◆ **STATED GOAL**
Render the rows below as a Markdown table with the columns Number and Text, numbering each line and omitting blank lines. Leave the pictures out of the table.

— Start RECORDS FOR PROCESSING —

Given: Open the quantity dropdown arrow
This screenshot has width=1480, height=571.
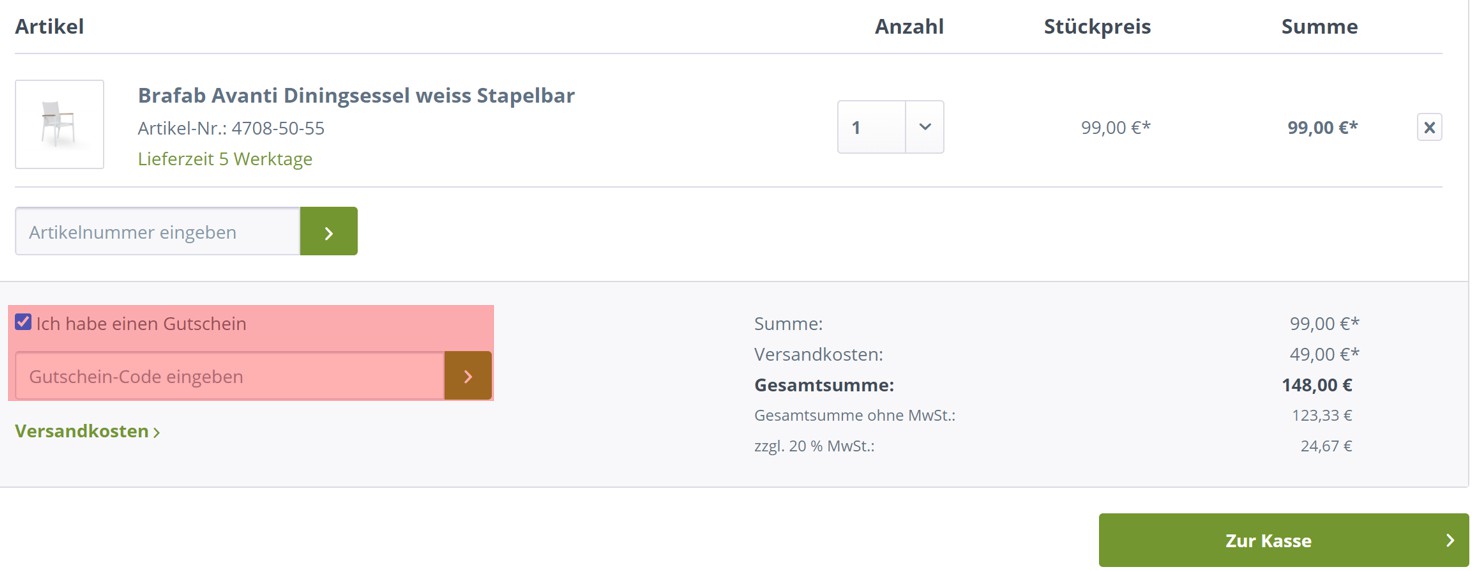Looking at the screenshot, I should point(925,127).
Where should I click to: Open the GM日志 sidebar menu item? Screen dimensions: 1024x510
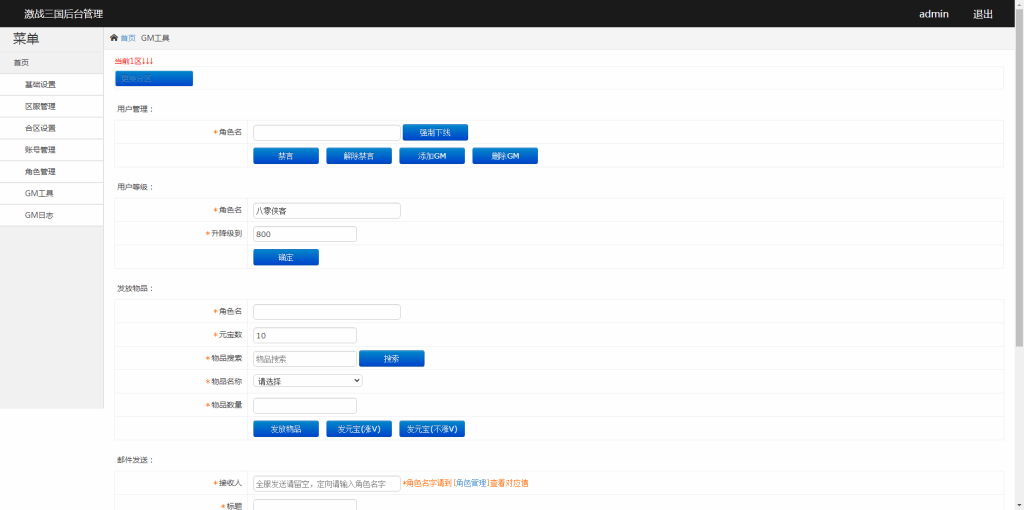point(40,215)
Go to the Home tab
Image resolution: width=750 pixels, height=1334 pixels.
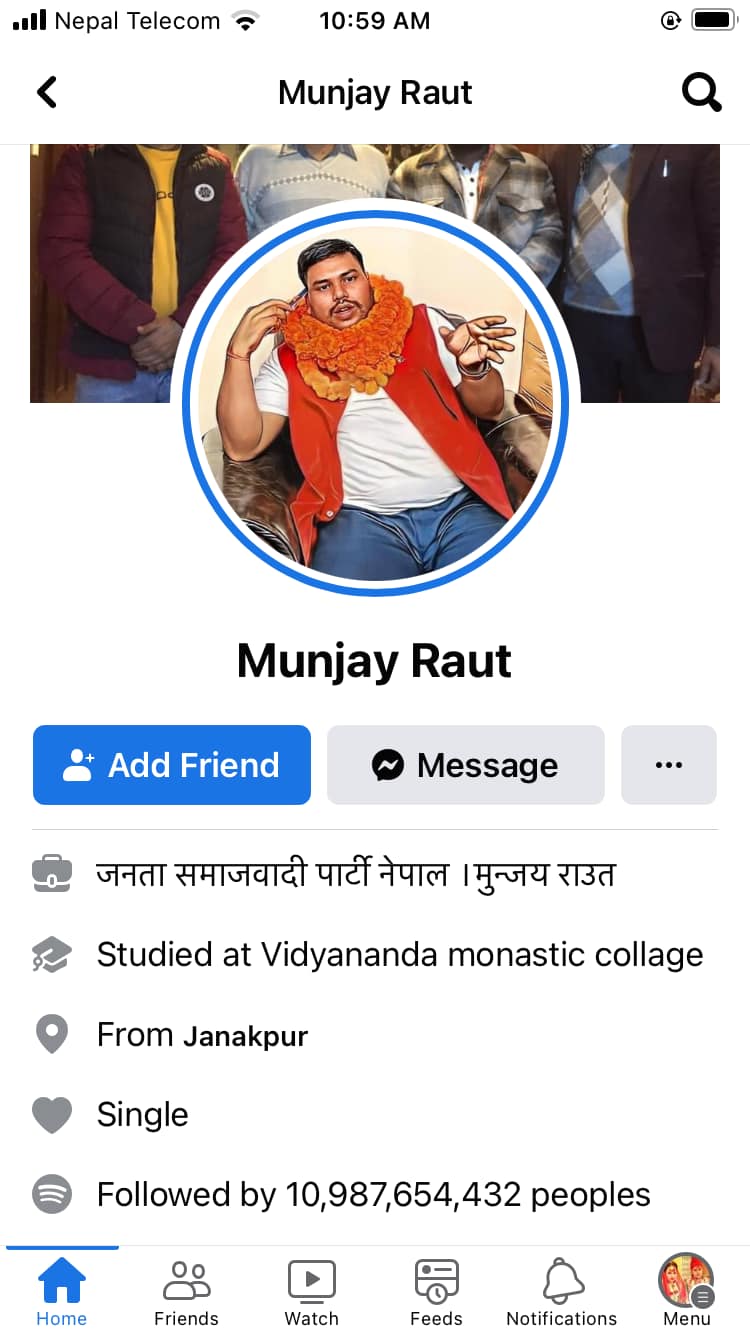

— End RECORDS FOR PROCESSING —

◆ **WORKED SOLUTION**
| Number | Text |
|---|---|
| 1 | Given: Open the quantity dropdown arrow |
| 2 | This screenshot has width=1480, height=571. |
| 3 | Looking at the screenshot, I should point(925,127). |
| 4 | Where should I click to: Open the GM日志 sidebar menu item? Screen dimensions: 1024x510 |
| 5 | point(40,215) |
| 6 | Go to the Home tab |
| 7 | Image resolution: width=750 pixels, height=1334 pixels. |